É claro que este novo processo determina que todos olhemos para os media de uma forma diferente. Desde logo, os géneros jornalísticos têm-se esvaído, a opinião e os factos muitas vezes ficam indistintos, a informação é hoje mais curta e a sua narrativa é feita para ser lida num telemóvel…
Hoje, a procura de informação acontece várias vezes ao dia e em horários muito diferenciados. Tanto pode ocorrer às seis da manhã como às duas da tarde ou à meia-noite. O online já não se compadece com o espartilho da tiragem exclusivamente matutina uma vez ao dia. O mesmo é dizer que o papel não comporta atualizações de conteúdos. O que lhe resta, então?
A profundidade dos temas, a escavação profunda, e a exclusividade dos conteúdos, assegurando que estes não se disseminam levianamente pela correnteza tecnológica de bits e algoritmos. Resta também a escolha da opinião interessante que acrescenta valor e que vale a pena ler.
O futuro dos jornais depende muito do seu bom jornalismo. Se um jornalista não fizer melhor do que um post no Facebook, a ruína chegará mais cedo do que se espera. Se não oferecer rigor, independência, ética, aprofundamento investigativo, verificação da informação, ou se não combater o sensacionalismo gratuito, dificilmente sobreviverá.
Num futuro próximo que conseguimos sentir, por tão rente que se apresenta, muitos jornais desaparecerão de vez, outros manter-se-ão em versão digital, apenas com edição impressa de fim-de-semana.
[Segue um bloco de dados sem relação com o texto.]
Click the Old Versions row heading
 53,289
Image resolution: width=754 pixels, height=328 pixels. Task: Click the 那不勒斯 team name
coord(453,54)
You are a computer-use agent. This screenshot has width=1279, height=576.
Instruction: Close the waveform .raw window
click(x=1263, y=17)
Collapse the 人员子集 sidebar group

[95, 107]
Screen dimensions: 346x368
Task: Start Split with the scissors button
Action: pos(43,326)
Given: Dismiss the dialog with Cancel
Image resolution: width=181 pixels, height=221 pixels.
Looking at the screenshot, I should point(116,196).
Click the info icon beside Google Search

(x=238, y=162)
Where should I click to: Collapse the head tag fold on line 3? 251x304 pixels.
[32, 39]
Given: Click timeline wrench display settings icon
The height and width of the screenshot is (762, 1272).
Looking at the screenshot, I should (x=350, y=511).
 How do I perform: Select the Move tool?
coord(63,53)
Isto já está a acontecer! Ainda há pouco, Evgeny Lebedev, proprietário dos jornais britânicos The Independent e The Independent on Sunday, anunciou que estes vão deixar de ser publicados em papel no final do próximo mês, tendo em vista um posicionamento exclusivo no digital.
Tudo isto seria mais facilmente entendível à luz dos mercados capitalistas se não estivéssemos a falar de produtos sensíveis, como os factos e os acontecimentos do quotidiano das sociedades. Não se trata de champôs, conservas, telefones ou camisolas. Trata-se do mundo da informação, sem o qual viveríamos arcaicamente alheados.
Não imagino uma democracia plena e livre sem um jornalismo completo e independente. Por isso defendo a intervenção do Estado no incentivo à estabilidade regrada da comunicação social.
Como Umberto Eco, tenho dificuldade em prescindir do manuseio do papel, embora leia os jornais no smartphone ainda antes do pequeno-almoço. No futuro, creio, o jornal impresso será um objeto de culto, um artefacto usado por uma esfera restrita. Uma espécie de leitura gourmet.